Incumbent for state superintendent leads money race

OKLA. CITY — The top two Republicans vying to be the next state school superintendent have spent nearly $2 million between them in their bid to win their party’s nomination come June 24.

“This is a fierce fight for the school children of Oklahoma,” Joy Hofmeister said Tuesday of her campaign against incumbent Superintendent of Public Instruction Janet Barresi.

Barresi, a former dentist, is for the most part self-funding her re-election campaign against Hofmeister, a Tulsa businesswoman, and Edmond educator Brian Kelly, according to campaign finance reports released Tuesday.

Barresi has outspent Hofmeister nearly 3 to 1. Barresi has spent $1.4 million — more than $1.2 million of that her own money — compared with Hofmeister’s $460,000. Kelly had not yet filed his mandated report to the state Ethics Commission, officials with that agency said Tuesday.

Barresi and Hofmeister are widely considered the frontrunners.

“It is flattering (that she’d spend that much),” Hofmeister said of Barresi. “I think that really it speaks volumes about the lack of support that she has statewide that is requiring her to use her own personal money.”

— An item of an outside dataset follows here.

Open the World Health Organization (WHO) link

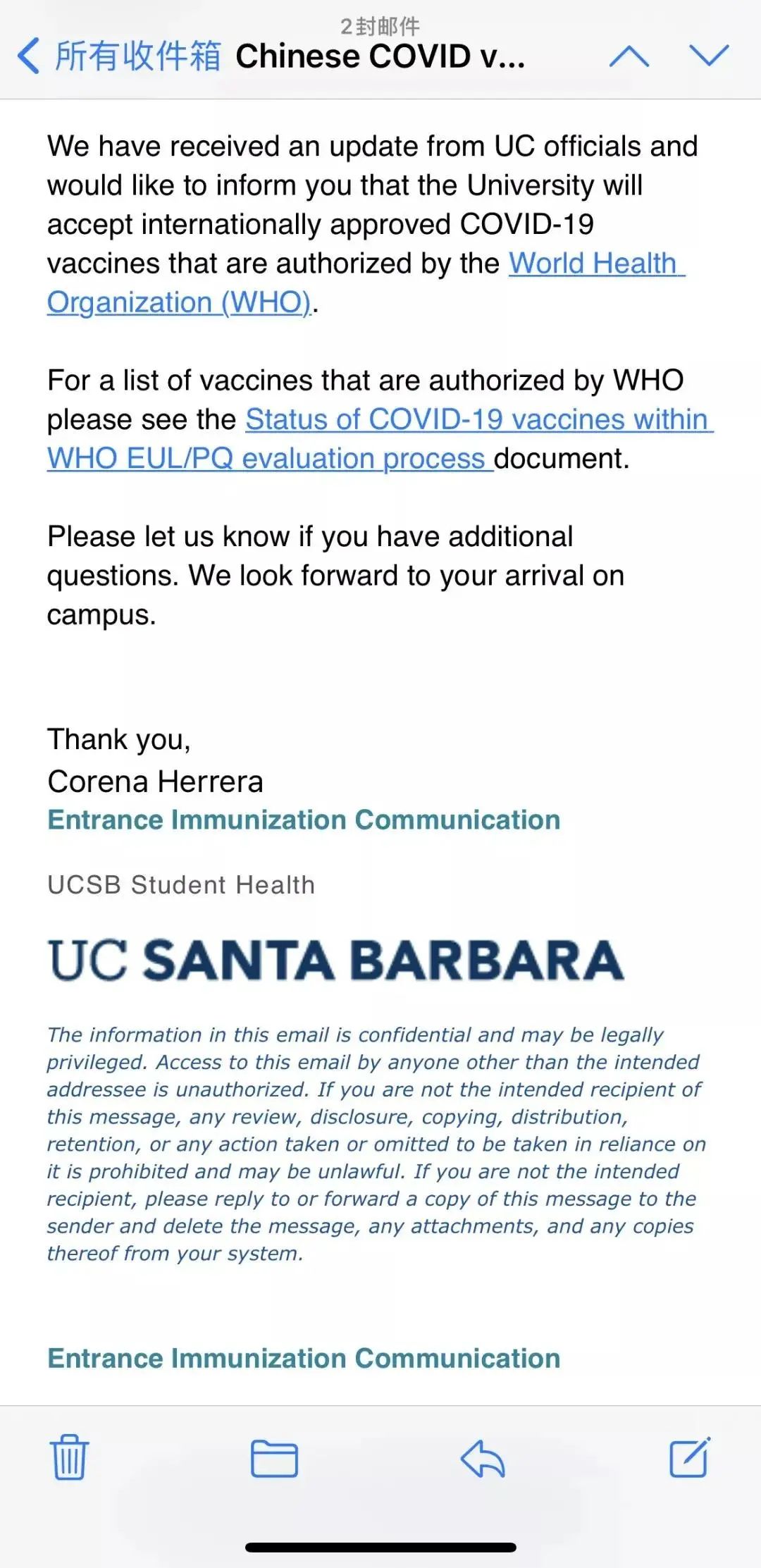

Hofmeister has spent nearly $29,000 of her own money to finance her run. She said she knew “it was not going to be an easy battle.”

“When you’re up against someone who can self-finance millions of dollars, it’s a hard race to win,” she said.

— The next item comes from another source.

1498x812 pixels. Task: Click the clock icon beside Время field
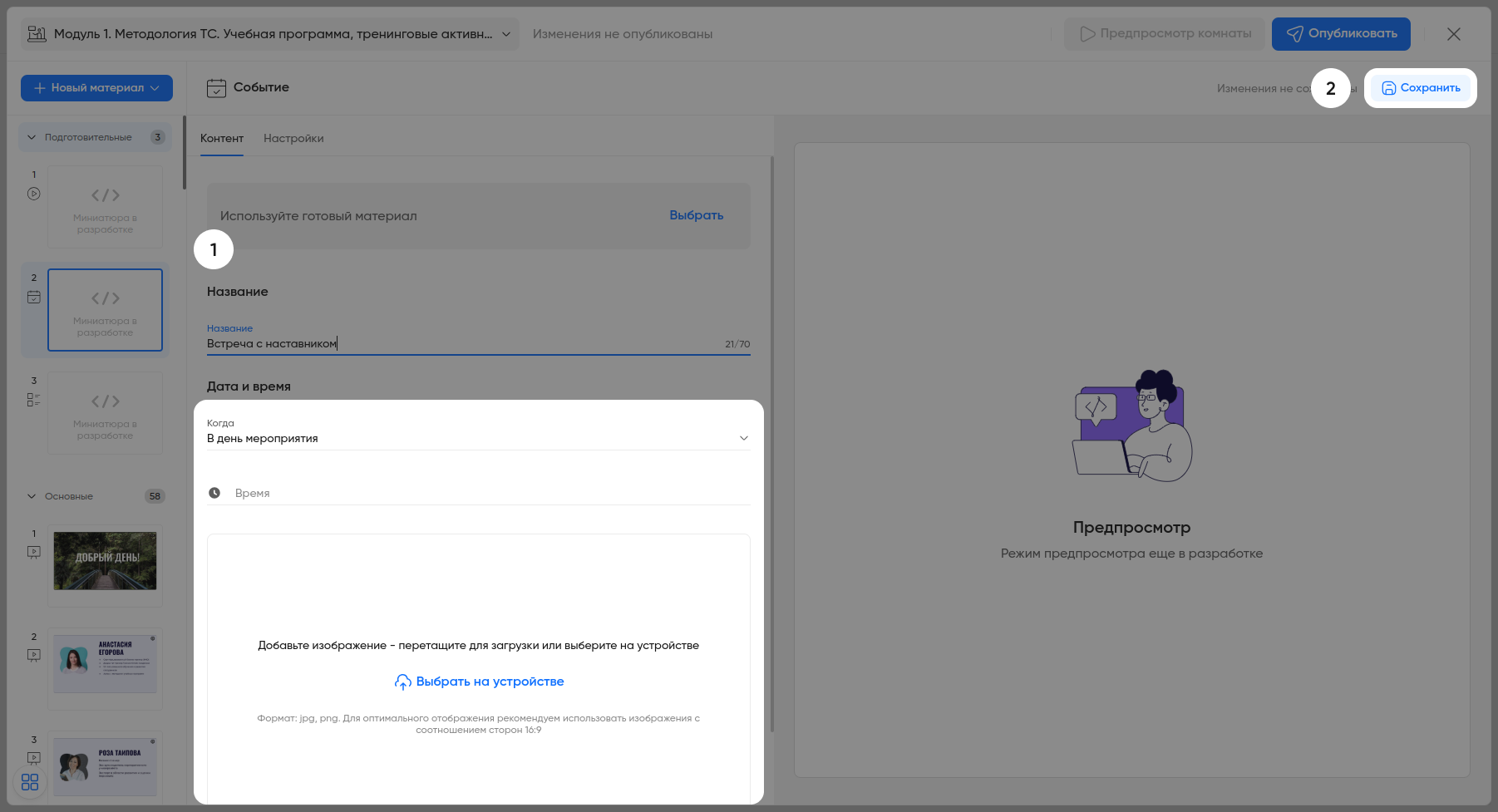click(x=214, y=493)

Hofmeister has out-raised Barresi by more than a 2 to 1 margin. Hofmeister reports collecting close to $461,000 in donations, while Barresi says she received about $226,000.

While much of Barresi’s support comes from the business community — including a $1,000 donation from the Greater Oklahoma City Chamber’s political action committee and $5,000 from Devon Energy Corp.’s PAC — Hofmeister’s support comes from educators including the superintendents of Claremore, Woodward, Norman, Stillwater and Miami. She also received $5,000 each from the Chickasaw Nation and its governor.

Barresi’s campaign spokeswoman Robyn Matthews said in an email that by self-funding “a significant portion” of her campaign, Barresi “is free from any encumbrances that may come from donations.”

Matthews in particular pointed to an ongoing fraud probe into Epic Charter Schools, which runs an online school in the state, and is under investigation for allegedly using falsified records to obtain state money. Hofmeister’s campaign filing notes that she has accepted more than $3,500 in campaign donations from two employees of Epic, including the school’s chief financial officer.

“She has had to provide this funding because of the hundreds of thousands of dollars being spent by education bureaucrats, leaders of pro-Obama unions and even those under investigation for fraud who are trying to protect a status quo that has put the wants of education establishment adults above that of our state’s children,” Matthews said.